• [WORK TO COMPLETE]: Do any lines in the data below contain "question"? If so, copy every one of them.
* * * * * * *
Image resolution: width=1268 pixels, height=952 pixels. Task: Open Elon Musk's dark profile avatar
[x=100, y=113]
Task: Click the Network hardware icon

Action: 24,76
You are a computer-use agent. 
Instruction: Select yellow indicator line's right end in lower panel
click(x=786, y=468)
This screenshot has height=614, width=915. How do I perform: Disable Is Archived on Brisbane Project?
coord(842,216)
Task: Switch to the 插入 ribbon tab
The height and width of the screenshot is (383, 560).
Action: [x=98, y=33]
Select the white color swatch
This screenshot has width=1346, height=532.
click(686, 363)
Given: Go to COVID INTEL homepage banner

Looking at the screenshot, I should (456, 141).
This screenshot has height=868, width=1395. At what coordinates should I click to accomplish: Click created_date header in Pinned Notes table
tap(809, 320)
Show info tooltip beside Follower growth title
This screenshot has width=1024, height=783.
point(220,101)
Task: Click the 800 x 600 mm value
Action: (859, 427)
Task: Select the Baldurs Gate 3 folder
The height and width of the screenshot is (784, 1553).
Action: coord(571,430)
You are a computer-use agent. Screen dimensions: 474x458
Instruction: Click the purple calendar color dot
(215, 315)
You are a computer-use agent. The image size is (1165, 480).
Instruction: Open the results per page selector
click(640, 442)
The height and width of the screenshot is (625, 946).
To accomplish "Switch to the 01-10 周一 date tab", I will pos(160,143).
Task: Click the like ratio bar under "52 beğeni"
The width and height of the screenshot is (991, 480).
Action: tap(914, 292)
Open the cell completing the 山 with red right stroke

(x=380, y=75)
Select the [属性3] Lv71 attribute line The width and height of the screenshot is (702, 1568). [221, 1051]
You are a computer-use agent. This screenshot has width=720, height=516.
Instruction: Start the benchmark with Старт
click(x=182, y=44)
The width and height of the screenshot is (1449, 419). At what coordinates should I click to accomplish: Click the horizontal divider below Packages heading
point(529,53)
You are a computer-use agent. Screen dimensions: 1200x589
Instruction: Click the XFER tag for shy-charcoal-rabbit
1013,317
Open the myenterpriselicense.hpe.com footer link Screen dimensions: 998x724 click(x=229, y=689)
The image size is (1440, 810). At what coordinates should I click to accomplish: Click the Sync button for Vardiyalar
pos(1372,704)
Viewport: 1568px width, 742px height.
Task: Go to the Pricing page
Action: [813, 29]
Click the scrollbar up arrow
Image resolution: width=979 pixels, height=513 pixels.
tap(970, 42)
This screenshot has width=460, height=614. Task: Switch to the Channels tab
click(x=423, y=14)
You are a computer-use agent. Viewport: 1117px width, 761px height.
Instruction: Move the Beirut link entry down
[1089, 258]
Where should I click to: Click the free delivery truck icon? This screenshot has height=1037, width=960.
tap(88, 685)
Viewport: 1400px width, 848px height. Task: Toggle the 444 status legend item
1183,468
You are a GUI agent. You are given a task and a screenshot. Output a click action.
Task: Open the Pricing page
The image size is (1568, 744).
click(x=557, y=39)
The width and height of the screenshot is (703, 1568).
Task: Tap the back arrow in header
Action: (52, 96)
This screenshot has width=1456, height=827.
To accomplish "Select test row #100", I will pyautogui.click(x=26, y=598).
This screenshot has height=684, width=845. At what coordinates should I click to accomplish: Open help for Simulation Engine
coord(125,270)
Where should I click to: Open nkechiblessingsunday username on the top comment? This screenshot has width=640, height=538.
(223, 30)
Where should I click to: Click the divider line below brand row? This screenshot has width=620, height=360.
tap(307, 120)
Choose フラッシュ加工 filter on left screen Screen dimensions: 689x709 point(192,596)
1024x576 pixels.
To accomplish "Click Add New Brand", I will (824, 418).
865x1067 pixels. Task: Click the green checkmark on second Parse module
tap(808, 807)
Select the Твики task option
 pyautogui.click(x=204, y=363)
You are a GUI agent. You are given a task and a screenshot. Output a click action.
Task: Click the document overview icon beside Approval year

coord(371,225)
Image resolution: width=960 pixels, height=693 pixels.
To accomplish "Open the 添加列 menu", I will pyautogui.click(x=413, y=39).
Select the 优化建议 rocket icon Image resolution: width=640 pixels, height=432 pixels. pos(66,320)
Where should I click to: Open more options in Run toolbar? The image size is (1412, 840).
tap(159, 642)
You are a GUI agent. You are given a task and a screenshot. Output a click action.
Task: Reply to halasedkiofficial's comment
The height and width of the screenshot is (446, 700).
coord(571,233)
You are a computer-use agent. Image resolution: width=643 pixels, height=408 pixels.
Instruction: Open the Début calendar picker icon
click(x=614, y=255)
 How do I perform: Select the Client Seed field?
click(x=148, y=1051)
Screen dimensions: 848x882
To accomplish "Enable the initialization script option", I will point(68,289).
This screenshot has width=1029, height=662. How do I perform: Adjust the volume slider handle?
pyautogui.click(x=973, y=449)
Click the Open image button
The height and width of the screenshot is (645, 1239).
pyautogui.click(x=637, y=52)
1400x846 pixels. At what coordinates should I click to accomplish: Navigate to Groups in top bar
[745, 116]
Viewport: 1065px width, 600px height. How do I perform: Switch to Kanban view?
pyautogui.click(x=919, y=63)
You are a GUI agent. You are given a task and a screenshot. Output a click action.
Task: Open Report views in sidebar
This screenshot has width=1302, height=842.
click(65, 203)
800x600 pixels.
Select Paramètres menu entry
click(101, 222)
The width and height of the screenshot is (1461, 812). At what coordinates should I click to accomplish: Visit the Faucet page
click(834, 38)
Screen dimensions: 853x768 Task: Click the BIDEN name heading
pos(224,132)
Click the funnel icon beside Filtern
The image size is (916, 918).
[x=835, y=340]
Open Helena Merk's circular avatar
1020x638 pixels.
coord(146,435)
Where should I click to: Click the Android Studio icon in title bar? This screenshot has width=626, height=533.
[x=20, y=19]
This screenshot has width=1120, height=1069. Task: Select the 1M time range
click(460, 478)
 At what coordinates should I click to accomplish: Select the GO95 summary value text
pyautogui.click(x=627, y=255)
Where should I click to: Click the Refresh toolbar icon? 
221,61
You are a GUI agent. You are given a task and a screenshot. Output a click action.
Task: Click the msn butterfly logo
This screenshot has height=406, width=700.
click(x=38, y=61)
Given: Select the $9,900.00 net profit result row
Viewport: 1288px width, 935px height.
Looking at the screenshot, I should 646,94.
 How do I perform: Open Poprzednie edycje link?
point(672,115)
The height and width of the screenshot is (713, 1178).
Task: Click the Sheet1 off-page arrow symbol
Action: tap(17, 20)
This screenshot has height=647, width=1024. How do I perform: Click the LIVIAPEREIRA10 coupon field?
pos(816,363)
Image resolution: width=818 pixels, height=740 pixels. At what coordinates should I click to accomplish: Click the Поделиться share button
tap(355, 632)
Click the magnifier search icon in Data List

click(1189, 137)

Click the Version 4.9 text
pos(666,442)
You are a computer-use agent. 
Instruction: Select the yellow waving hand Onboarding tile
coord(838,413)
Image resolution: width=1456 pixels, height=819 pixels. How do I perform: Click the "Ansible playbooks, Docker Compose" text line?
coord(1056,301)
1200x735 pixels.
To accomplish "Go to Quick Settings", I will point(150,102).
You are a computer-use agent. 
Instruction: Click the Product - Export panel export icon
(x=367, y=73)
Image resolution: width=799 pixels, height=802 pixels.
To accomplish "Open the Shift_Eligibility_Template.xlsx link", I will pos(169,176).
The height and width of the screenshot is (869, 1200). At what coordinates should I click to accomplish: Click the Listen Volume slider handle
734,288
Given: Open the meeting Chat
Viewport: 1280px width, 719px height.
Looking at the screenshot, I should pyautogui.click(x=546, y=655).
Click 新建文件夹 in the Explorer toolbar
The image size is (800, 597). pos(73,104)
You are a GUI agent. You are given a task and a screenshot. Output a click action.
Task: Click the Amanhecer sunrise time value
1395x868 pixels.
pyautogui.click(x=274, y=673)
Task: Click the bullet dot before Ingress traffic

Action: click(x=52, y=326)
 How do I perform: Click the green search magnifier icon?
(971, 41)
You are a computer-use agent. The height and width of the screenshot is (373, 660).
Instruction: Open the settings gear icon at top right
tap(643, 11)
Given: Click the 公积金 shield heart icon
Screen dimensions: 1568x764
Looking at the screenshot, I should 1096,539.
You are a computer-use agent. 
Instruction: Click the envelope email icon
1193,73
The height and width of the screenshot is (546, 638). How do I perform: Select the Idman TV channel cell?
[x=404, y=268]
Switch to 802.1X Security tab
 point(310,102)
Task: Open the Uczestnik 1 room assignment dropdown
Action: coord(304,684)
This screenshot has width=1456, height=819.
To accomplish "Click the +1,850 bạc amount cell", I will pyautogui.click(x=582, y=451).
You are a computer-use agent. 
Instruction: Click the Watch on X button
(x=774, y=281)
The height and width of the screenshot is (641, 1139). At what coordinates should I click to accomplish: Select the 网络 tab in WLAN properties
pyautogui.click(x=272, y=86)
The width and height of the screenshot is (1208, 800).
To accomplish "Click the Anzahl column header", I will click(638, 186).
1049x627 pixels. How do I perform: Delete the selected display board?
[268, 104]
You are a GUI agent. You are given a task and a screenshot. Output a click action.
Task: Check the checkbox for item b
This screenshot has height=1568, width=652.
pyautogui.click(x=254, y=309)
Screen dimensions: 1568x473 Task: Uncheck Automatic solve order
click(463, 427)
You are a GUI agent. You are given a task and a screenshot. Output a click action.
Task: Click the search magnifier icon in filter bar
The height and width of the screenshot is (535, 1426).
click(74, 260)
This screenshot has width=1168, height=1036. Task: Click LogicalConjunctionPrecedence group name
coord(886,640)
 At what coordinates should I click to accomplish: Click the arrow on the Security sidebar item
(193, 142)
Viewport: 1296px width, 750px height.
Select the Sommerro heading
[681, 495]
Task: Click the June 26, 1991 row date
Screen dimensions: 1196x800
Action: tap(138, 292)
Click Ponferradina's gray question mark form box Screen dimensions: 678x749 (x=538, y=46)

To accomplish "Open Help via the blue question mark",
* * * * * * *
• [OUTPUT OF THE TASK]:
Click Ponferradina's gray question mark form box Screen dimensions: 678x749 (x=538, y=46)
To accomplish "Open Help via the blue question mark",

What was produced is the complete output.